◆ DATASET ROWS ◆

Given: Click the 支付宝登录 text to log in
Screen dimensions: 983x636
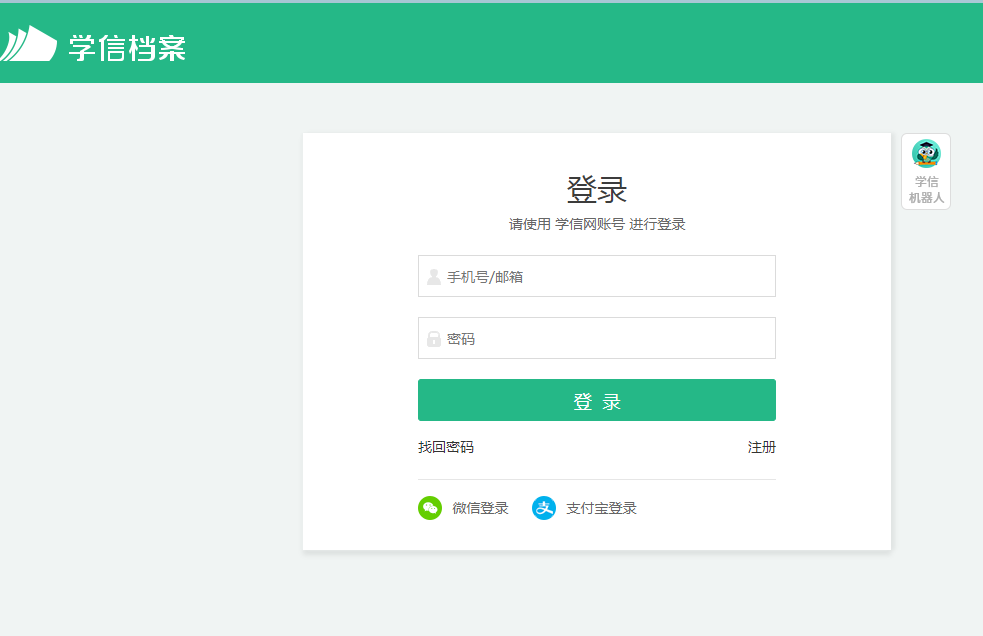Looking at the screenshot, I should [x=600, y=508].
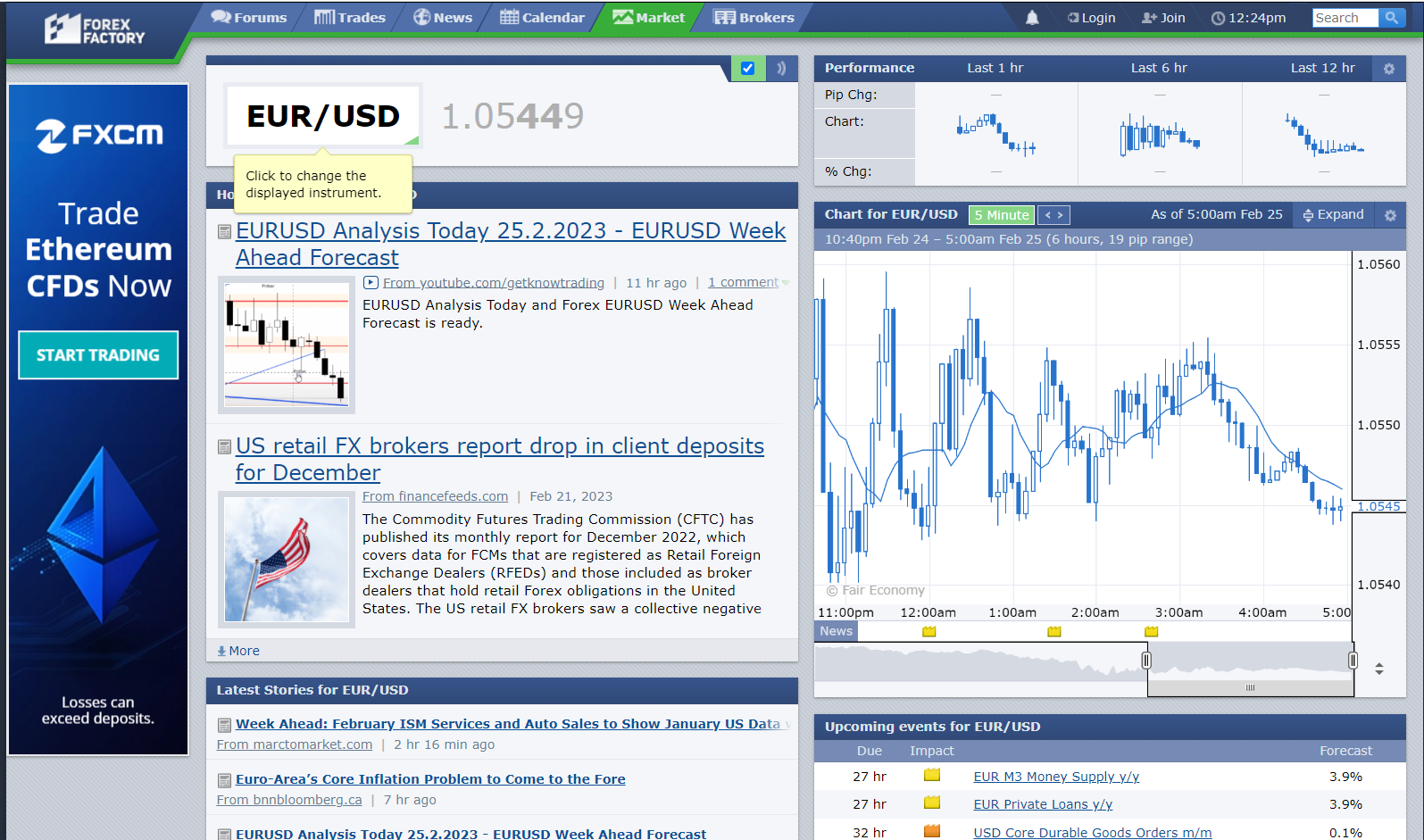Change instrument via EUR/USD selector

pos(323,116)
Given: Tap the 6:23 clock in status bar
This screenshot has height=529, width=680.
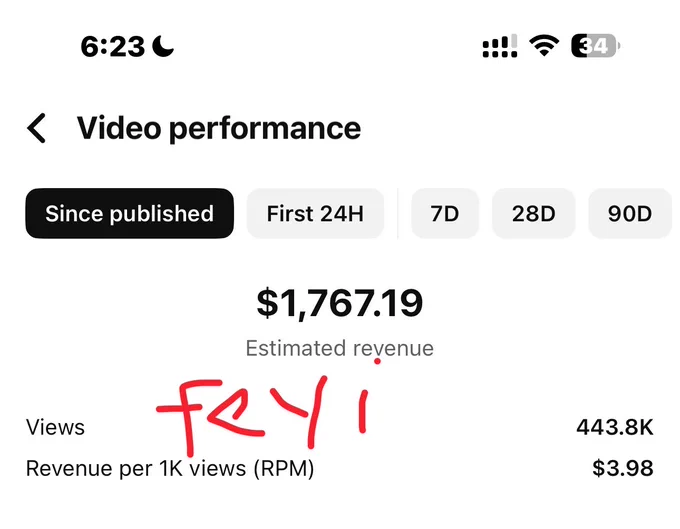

◆ WHAT IS REQUIRED ◆
Render the material above as a JSON list of strings, one string per line, omitting blank lines and leaving the pictures out.

◆ EXERCISE RESPONSE ◆
[
  "Given: Click the 支付宝登录 text to log in",
  "Screen dimensions: 983x636",
  "Looking at the screenshot, I should [x=600, y=508].",
  "Change instrument via EUR/USD selector",
  "pos(323,116)",
  "Given: Tap the 6:23 clock in status bar",
  "This screenshot has height=529, width=680."
]